В землянке у четвёрки сегодня лампа не горела до позднего часа. Они вышли на полосу засветло, и вернулись только к темноте, и сегодня в землянке у них было тихо. Никто не читал вслух. Я слышал короткие фразы по бытовому: «передай», «принёс», «вода», «свеча» — обычные слова. Ни одна из этих фраз не относилась к сводке, к Барвенково, к перебазированию. Они в эти слова сегодня не углублялись. Им хватало того, что мы перебазируемся; «куда» было задачей не сегодняшнего вечера. Я лёг на свои нары, не раздеваясь по шинели.

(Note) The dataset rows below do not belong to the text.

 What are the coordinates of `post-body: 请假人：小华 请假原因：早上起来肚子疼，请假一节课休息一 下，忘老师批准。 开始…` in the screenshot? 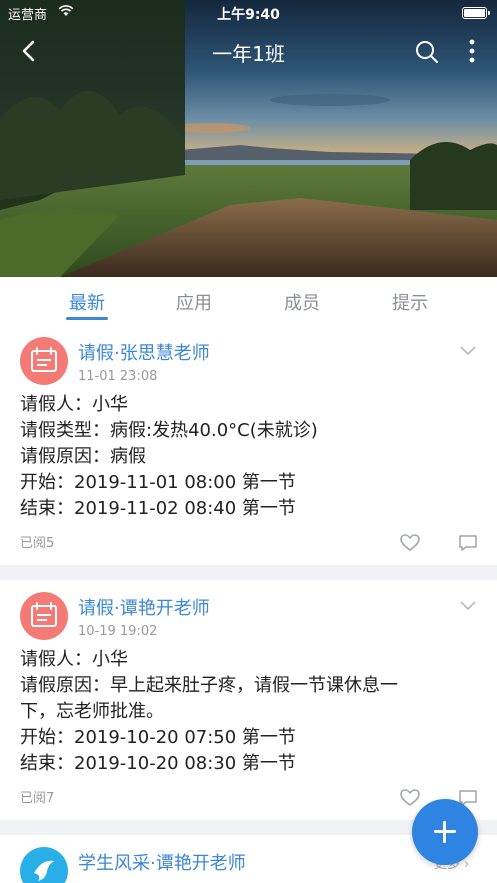 It's located at (252, 712).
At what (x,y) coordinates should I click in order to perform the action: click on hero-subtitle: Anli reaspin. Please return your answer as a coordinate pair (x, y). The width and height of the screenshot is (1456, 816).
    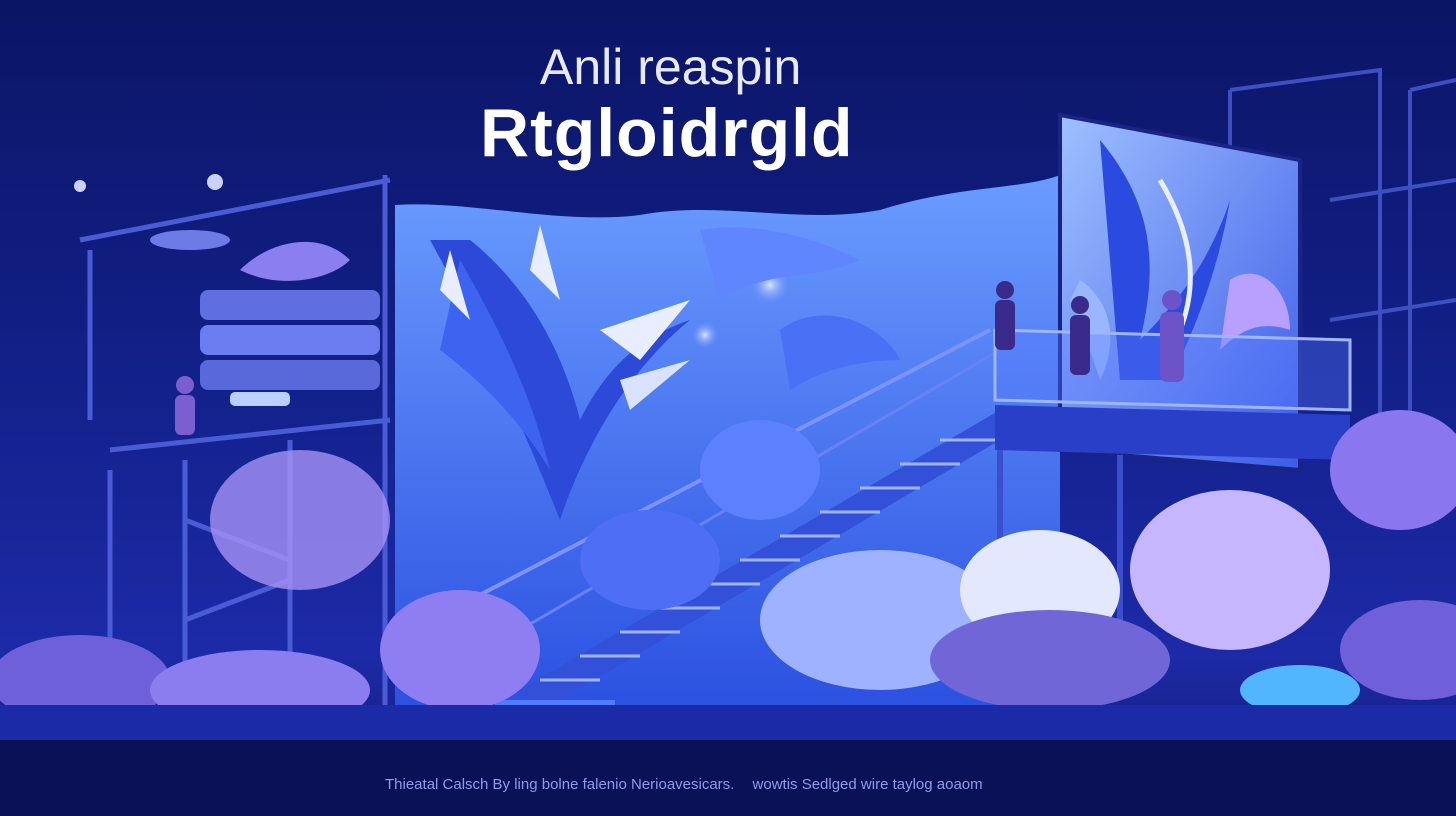
    Looking at the image, I should click on (671, 67).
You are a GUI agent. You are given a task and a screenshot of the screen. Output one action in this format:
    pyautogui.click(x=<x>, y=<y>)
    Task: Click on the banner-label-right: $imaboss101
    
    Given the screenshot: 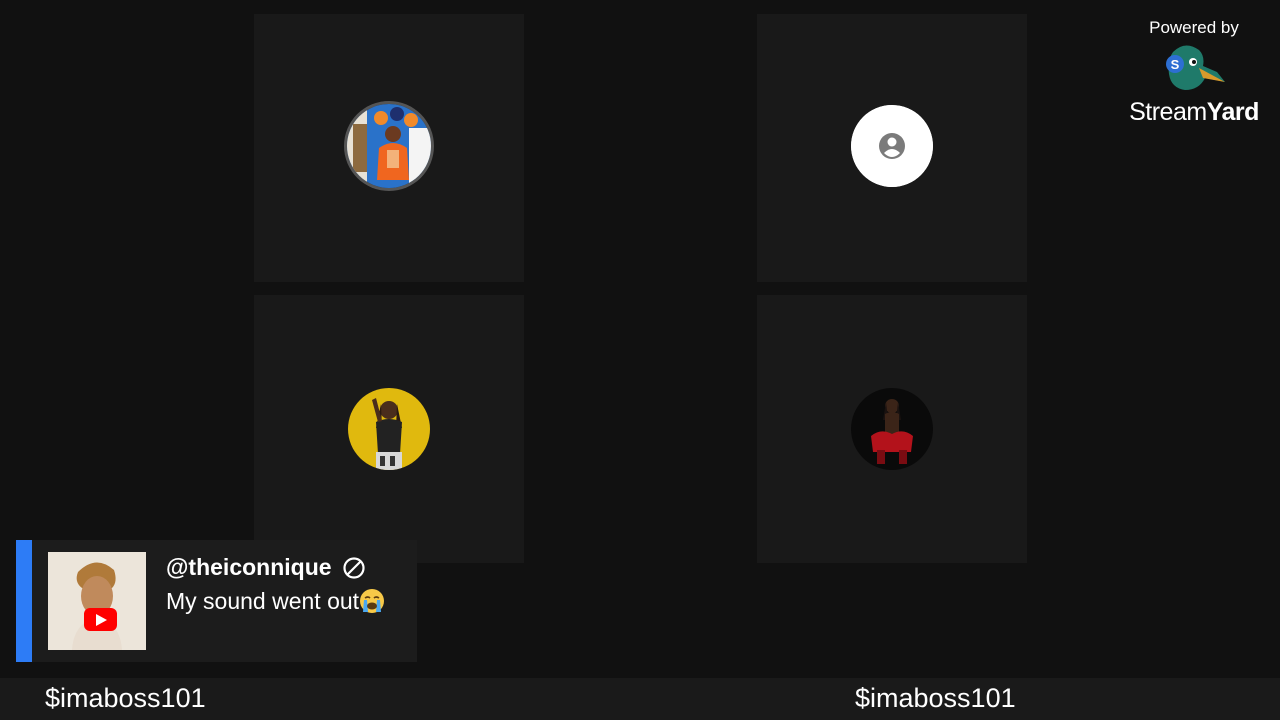 What is the action you would take?
    pyautogui.click(x=936, y=698)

В нагрудном у меня лежали кисет Павлюченко, тетрадка Резникова, два письма от Веры (зимнее и сегодняшнее, на четыре строки), последнее письмо от Тани. Сегодняшние сводки и сегодняшнюю газету я в нагрудный не положил — газеты в нагрудный я никогда не клал, для них там не было места. Газета лежала свёрнутая на полу у нар. Завтра её заберут.

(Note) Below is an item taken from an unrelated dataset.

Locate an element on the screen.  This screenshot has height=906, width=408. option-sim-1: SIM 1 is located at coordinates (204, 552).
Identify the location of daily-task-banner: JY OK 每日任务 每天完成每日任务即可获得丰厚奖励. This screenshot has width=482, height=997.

Я лежал и не закрывал глаз. В голове у меня лежали пять или шесть имён, которых я не звал, и три города, которых я не называл, и одна цифра, к которой я не подпускал. Они там лежали без движения. Утром я встану, и они там, тяжелые, останутся, и я буду их нести, и завтра, и до субботы, и до первой декады июня, и дальше. И когда придёт срок этим именам выйти в сводку Совинформбюро по своему расписанию — я ещё буду их нести. После — реже. Но и после — буду. Это и было то, что я нёс. Это и было то, чего раньше я не нёс. Я это знал, и я с этим лежал в землянке, в Кашине, двадцать восьмого мая сорок второго года, во вторник. Раньше у меня знание о будущем работало иначе. Раньше оно было запасом: что войну переживут наши, что Москва не падёт, что лето сорок первого пройдёт. Это знание давало мне выдержку, когда вокруг другие выдержки не было. Оно лежало во мне как тёплый камень в кармане, который ты держишь рукой и тебе теплее, потому что он есть. Теперь оно стало другим. Теперь у меня в кармане лежал не тёплый камень, а тяжёлый. Не помощь — груз. И груз этот мне предстояло нести до зимы, до января, до февраля — до того момента, когда в сводках Совинформбюро по этому участку фронта пойдут другие слова, и я буду их слушать, и буду молчать, и тяжесть из груди уйдёт на одну тонкость. А до того — нести.

Где-то снаружи прошёл часовой. Где-то у дальнего края аэродрома мотор подал голос, потом замолчал. Шаги часового по сухой земле были твёрдые. Я лежал и не закрывал глаз ещё долго. Через стенку землянки тянуло прохладным воздухом — то самое майское ночное тянуло, которое в Калининской лежит низко, по земле, и под утро доходит до сапог под нарами. У меня одной ладони было прохладно, другой — нет; разница объяснялась тем, что одну я держал поверх шинели, а другую под. Я перевернул левую ладонь поверх и стало одинаково. Тогда я закрыл глаза, не сразу заснув, и лежал ещё долго в этом одинаково, и в одинаковом этом — без расстояния между «знаю» и «не говорю» — у меня лежал, как лежит у человека после долгого дня, ровный спокойный груз, который от того, что его несёшь, не становится легче, но становится привычнее.